Considering patient care and business, the provision of telemedicine services is more appropriate compared to opening a retail clinic. Firstly, technology-mediated care and patient education services will drastically increase the network’s outreach, promoting better healthcare in remote areas. Secondly, the effectiveness of small retail clinics in reducing the workload on ED departments is non-existent, whereas telemedicine can be helpful in this regard.
Research Evidence Supporting the Decision
Current studies do not compare telemedicine and retail clinics directly, but research evidence favors the former’s higher effectiveness in preventing high-risk conditions. Martsolf et al. (2017) report that patients’ access to retail clinics for the treatment of non-serious disorders does not reduce the rate of low-acuity ED visits in these areas. In pediatric care contexts, telemedicine visits are as effective as conventional visits in preventing subsequent hospital or ED admissions (Joshi et al., 2021). Additionally, high-intensity telemedicine interventions in geriatric populations can decrease dementia patients’ ED visits by more than 20% (Gillespie et al., 2019).

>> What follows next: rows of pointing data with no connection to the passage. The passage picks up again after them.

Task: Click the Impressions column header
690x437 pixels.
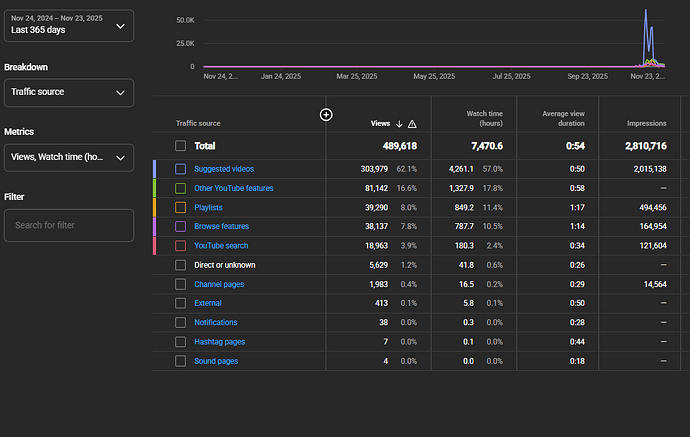Action: coord(646,124)
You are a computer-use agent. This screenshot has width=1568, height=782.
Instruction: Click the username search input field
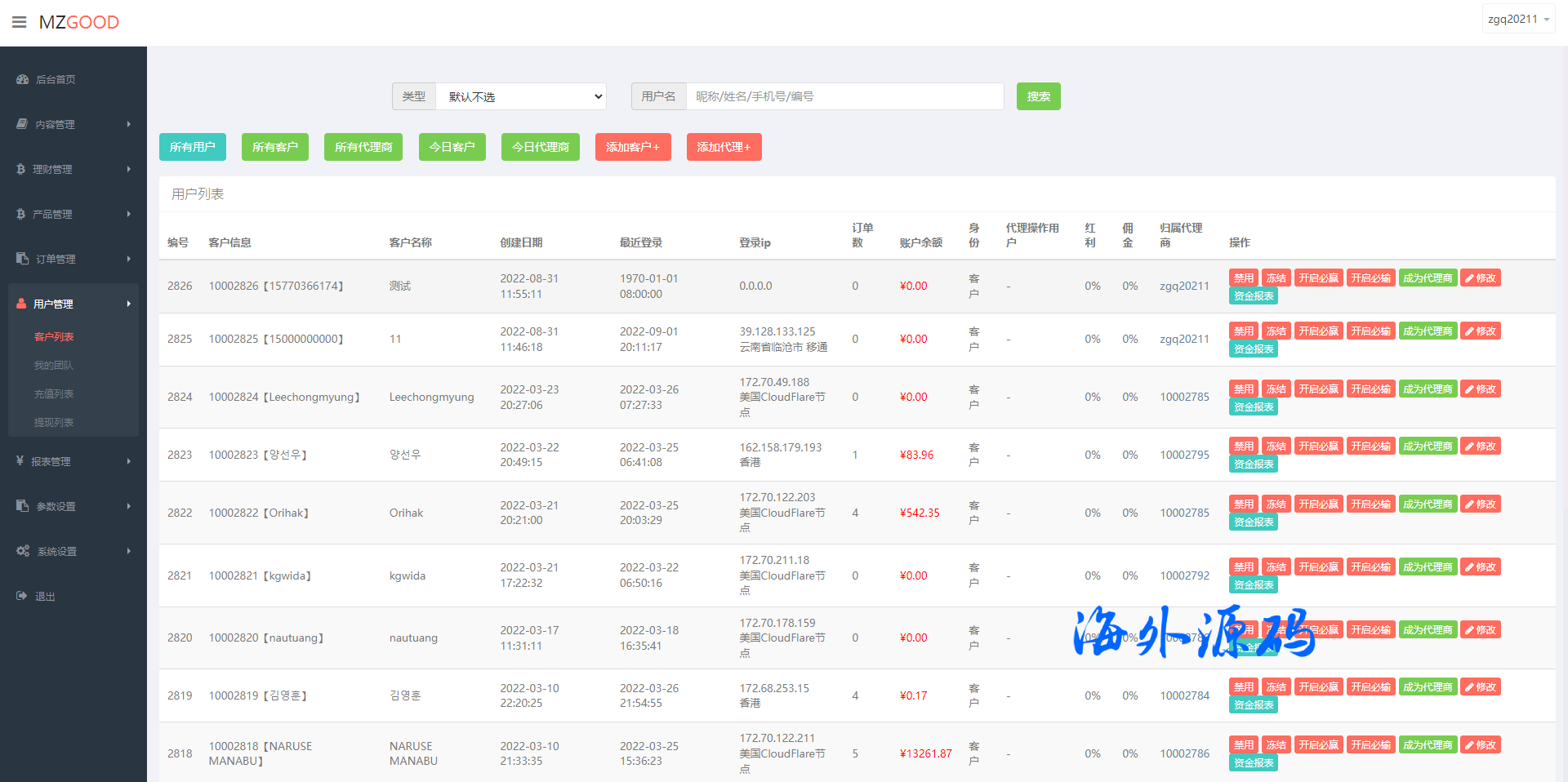[844, 96]
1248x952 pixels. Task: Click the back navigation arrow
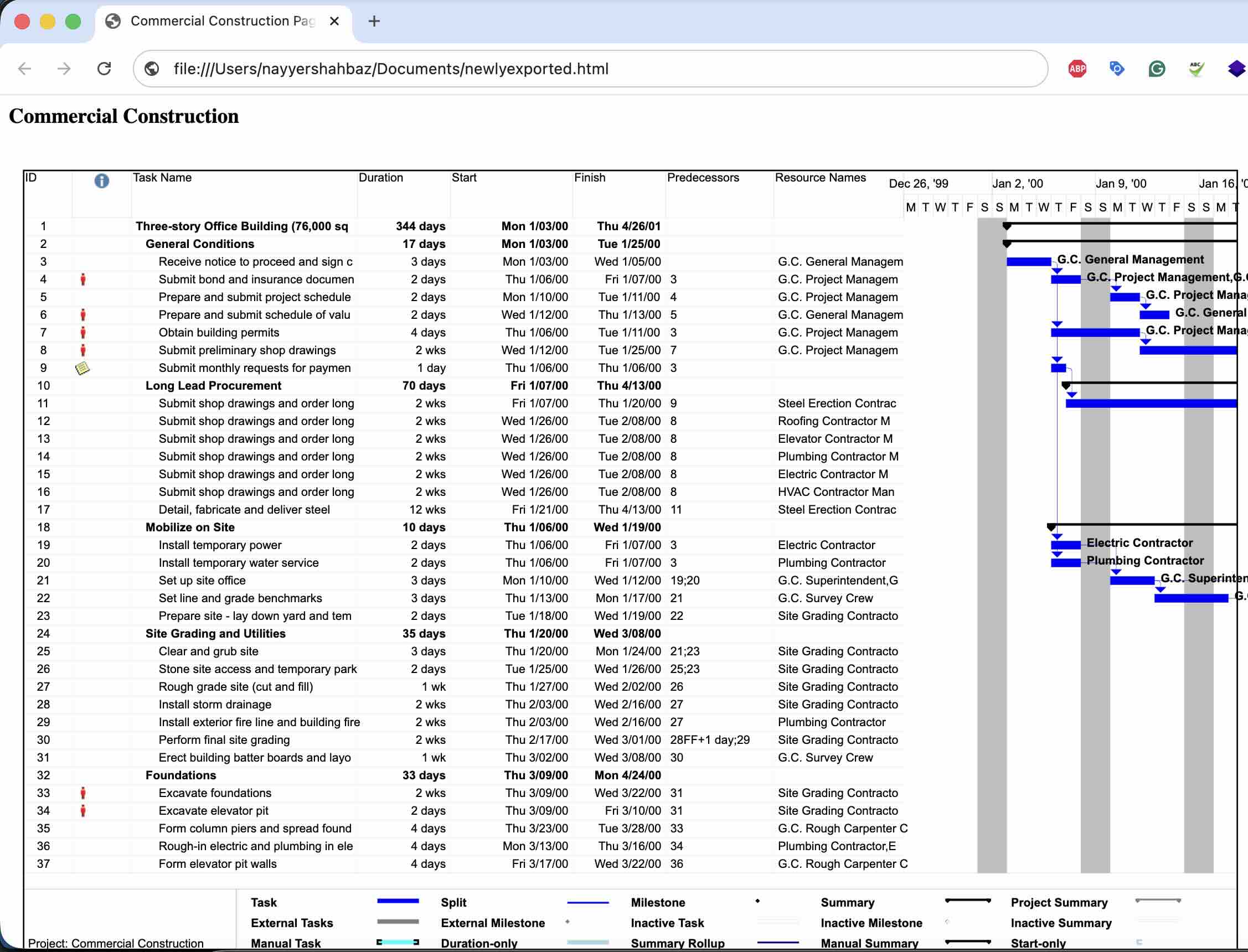(x=24, y=69)
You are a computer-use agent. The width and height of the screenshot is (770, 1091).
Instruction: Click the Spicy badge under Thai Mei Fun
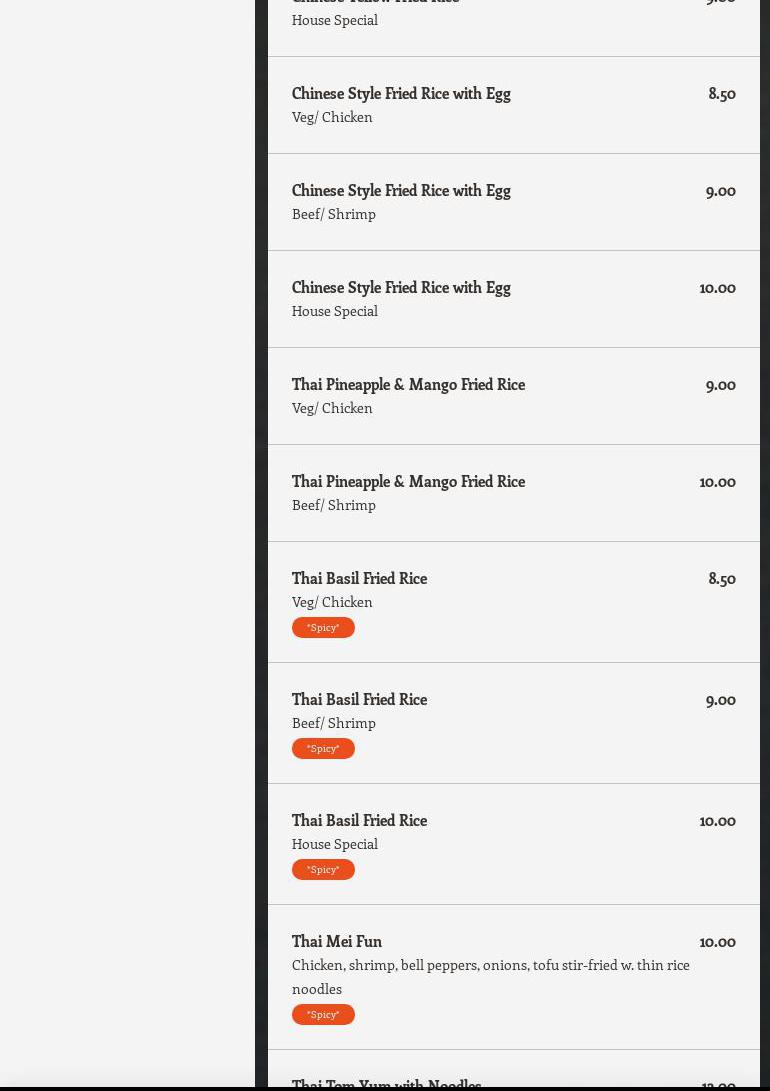point(323,1014)
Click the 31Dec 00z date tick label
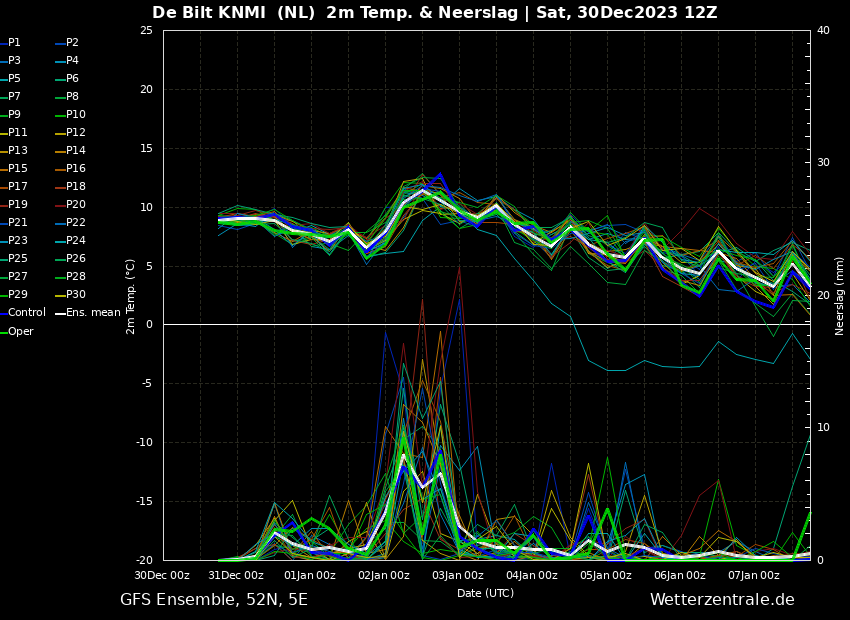Screen dimensions: 850x620 [236, 575]
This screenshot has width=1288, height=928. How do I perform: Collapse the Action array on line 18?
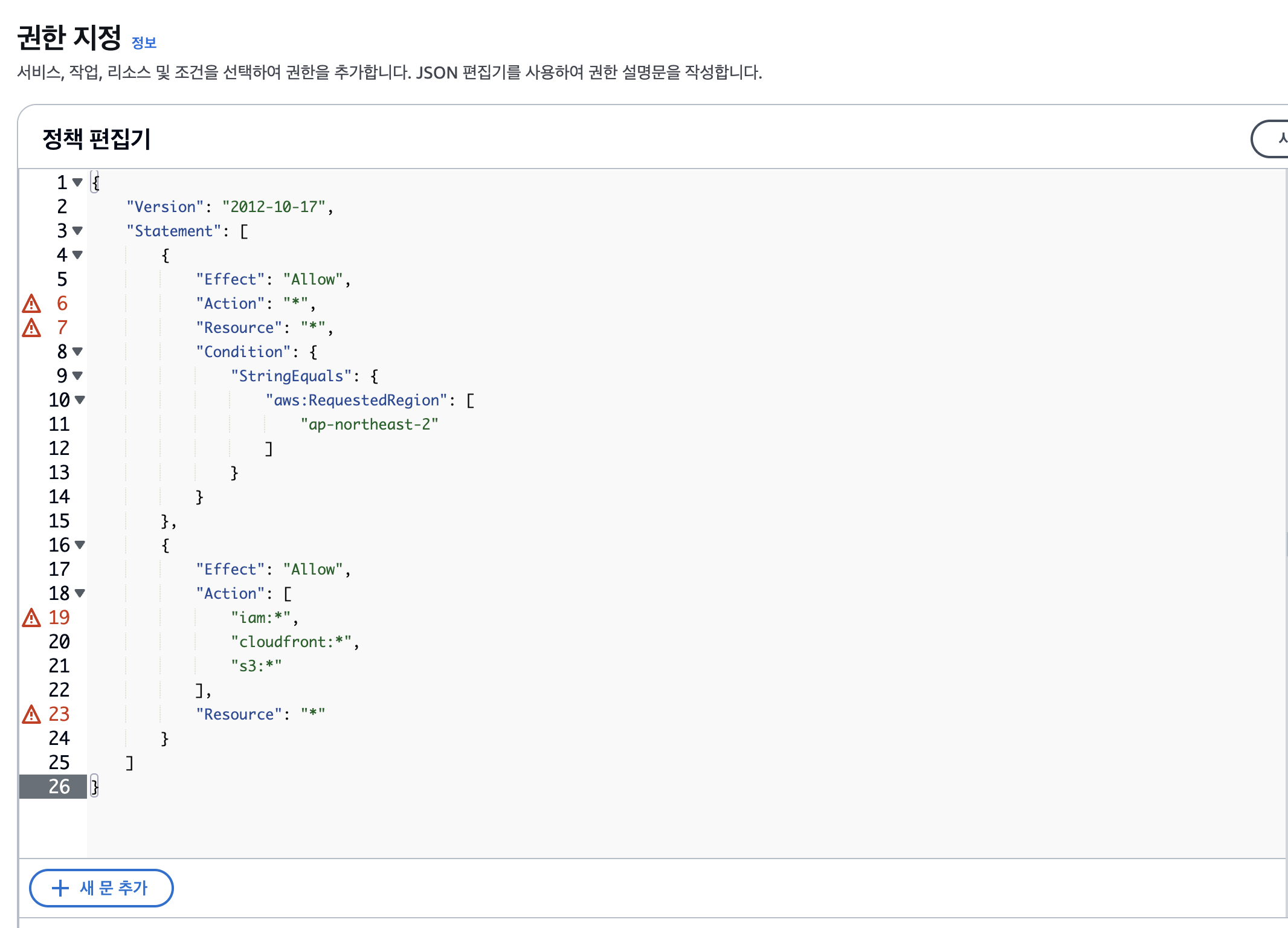pos(80,593)
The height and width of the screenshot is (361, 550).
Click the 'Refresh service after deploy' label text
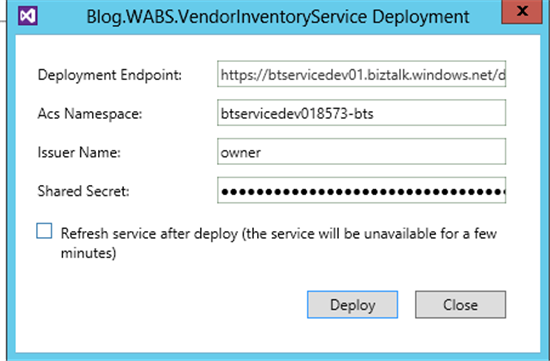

Cost Control Considerations
The project supports cost control by promoting cost savings for the healthcare system. Telemedicine use in ICU, pediatric services, and dermatology can reduce service costs and patient travel costs by 56% and 94%, respectively (Atmojo et al., 2020). Additionally, telemedicine services can lower hospitals’ document printing costs, thus allowing for wiser resource allocation decisions.
Possible Areas of Concern
During telemedicine implementation, the system should be mindful of risks. The system must ensure the adequacy of all physicians’ technical training and equipment management knowledge. Also, IT teams’ ability to offer timely assistance to care providers should be guaranteed. Finally, the limited interoperability of diverse locations’ patient record systems might create barriers to care continuity.
Conclusion/Recommendation
In summary, the system is recommended to add telemedicine to the list of available services. Doing so could facilitate patient surveillance and reduce ED visits while also optimizing care and administrative costs. Therefore, telemedicine can benefit the system both financially and reputationally.
References
Atmojo, J. T., Sudaryanto, W. T., Widiyanto, A., Ernawati, A. D., & Arradini, D. (2020). Telemedicine, cost effectiveness, and patient satisfaction: A systematic review.Journal of Health Policy and Management, 5(2), 103-107.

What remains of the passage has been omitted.